Editor: The proposed merger of the University of Maryland at Baltimore and the University of Maryland Baltimore County has engendered many comments in the pages of The Sun, the most recent being those of Parris Glendening (Feb. 22).
Much has been made of the fact that the proposed merger would create a Carnegie I-type institution with a focus on the life sciences, health and technology.
As a faculty member of the University of Maryland School of Medicine, I support the proposed merger. But as a member of an advisory committee of the National Institutes of Health, I know that the Carnegie I-type designation has little, if any, significance.
The National Institutes of Health is the world's largest source of research and training funds for the life sciences and depends upon numerous advisory committees to recommend which researchers and institutions receive those funds. These advisory committees neither know nor care if an institution has a Carnegie I-type designation.
What matters to these committees is the quality of the individual faculty and students and the resources available at these institutions. Simply repeating mantra-like that the proposed merger will create a Carnegie I-type institution will not miraculously attract research monies and create a major research university.

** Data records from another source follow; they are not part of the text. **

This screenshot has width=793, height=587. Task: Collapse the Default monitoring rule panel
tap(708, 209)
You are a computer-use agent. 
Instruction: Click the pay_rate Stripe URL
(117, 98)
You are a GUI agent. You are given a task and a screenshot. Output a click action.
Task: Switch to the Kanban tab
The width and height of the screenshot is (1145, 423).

What will create a major research institution is a significant and continuing commitment of public funds to attract, support and retain outstanding faculty and students. The loss of outstanding university faculty due to state budget cuts has already been reported in The Sun.

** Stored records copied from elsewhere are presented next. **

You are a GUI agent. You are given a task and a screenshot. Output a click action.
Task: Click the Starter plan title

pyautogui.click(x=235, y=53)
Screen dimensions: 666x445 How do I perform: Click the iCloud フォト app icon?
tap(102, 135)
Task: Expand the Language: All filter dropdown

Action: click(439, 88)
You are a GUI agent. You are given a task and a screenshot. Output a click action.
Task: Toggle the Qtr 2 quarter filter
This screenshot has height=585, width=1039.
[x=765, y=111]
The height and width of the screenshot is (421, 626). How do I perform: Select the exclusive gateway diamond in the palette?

To prevent a further loss of outstanding faculty and students and to fulfill the vision espoused by Mr. Glendening and others for a major public research university in Baltimore, a significant and enduring increase in state funds is required, rather than the current decrease now being felt throughout the University of Maryland.
ames B. Kaper.
The writer is professor of medicine at the University of Maryland School of Medicine.
Editor: The Sun's Feb. 24 article about candidates in the 3rd congressional district stated that I served in the Persian Gulf conflict.
While I take great pride in my military service and the fact that I served in the Persian Gulf during the Iran-Iraq tanker wars and am eligible for the National Defense Ribbon for recent service in the Naval Reserves, I was not physically in the Persian Gulf during Operation Desert Shield/Desert Storm.
% Mark Kevin White. Baltimore.
Their Own Words
Editor: The chair of the Maryland Religious Coalition for Abortion Rights (Rev. Matthew McNaught, letters, Feb. 3) should consult Planned Parenthood's 1990-1993 three-year plan.
Its authors note recent studies which have "shown that the incidence of post-procedural trauma for abortion clients may be as high as 91 percent of all cases."
They then acknowledge that "recent unpublished reports from the Alan Guttmacher Institute indicate that the scope of the problem may have been accurately tabulated in these studies." The rest of the document indicates that Planned Parenthood intends to try to defuse this "volatile political dilemma" by proving that it's not abortion but the pro-life movement that is creating this trauma.
Planned Parenthood is right in calling post-abortion trauma a "volatile . ... dilemma," but it's a dilemma of the heart and mind -- not merely a "political" game-piece in the abortion wars.
The Roman Catholic Church has reached out to grieving aborted women for years and years through "Project Rachel" post-abortion counseling.
And no matter how much the country's largest abortion provider, Planned Parenthood, and the Religious Coalition for Abortion Rights try to wish away post-abortion trauma because it's bad for abortion politics, our experience counseling thousands of women tells us it will not go away until abortions are no more.
Helen M. Alvare.
The writer is director of planning and information for the National Conference of Catholic Bishops' Secretariat for Pro-Life Activities.
Editor: I want to thank Baltimore's United Artists Cable for enriching my life.
After almost a year of lackluster programming, complacent if not rude customer service, numerous billing errors - and of course those rates - I revolted and had it disconnected.
Yes I admit at first I suffered some withdrawal pangs. I missed wildly flipping through 60 channels of reruns and half-hour commercials.
But then something amazing happened. With only five channels to watch I became bored and turned it off. This last week I have picked up a book, cleaned out a closet and even taken a walk.
Thanks again, United Artist Cable.
Editor: Gallimaufry on Jan. 27 was an example of the sort of attitude that has made our educational system so difficult to improve.